A Florida driver is apparently learning this lesson the hard way after a joint enforcement action earlier this year by the Federal Communications Commission and the Hillsborough County sheriff’s department.

After receiving a complaint from a cellular service provider that a transmission tower was regularly experiencing service interruptions during the morning and evening, the FCC staked out a stretch of Interstate 4. Agents soon detected a “strong wideband emission” that was coming from a blue sports utility vehicle, the newspaper recounts.
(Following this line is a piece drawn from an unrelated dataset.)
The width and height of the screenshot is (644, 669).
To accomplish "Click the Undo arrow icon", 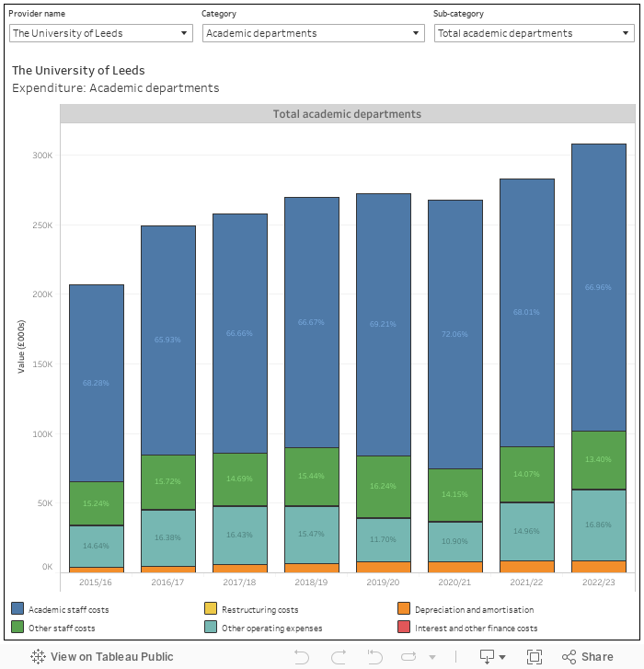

The sheriff’s department pulled over Jason R. Humphreys, who allegedly admitted to the officers that he had been using a cellphone jammer during his daily commute for between one and two years “to keep people from talking on their cellphones while driving.”

The FCC seized the jammer from Humphreys, 60, and is now seeking in an administrative enforcement action (PDF) to fine him $48,000.

Humphreys could not be reached for comment by the Tribune. The Tampa Bay Times reported earlier that Humphreys is a Hillsborough County employee. Sheriff’s spokesman Larry McKinnon said the devices are not only illegal but dangerous, noting that officers said the Humphreys jammer blocked their law enforcement radio transmissions.

By using a cellphone jammer, “You are cutting off any communication for any type of emergency,” he told the newspaper. “You are potentially putting people’s lives at risk.”

A FCC press release provides additional details.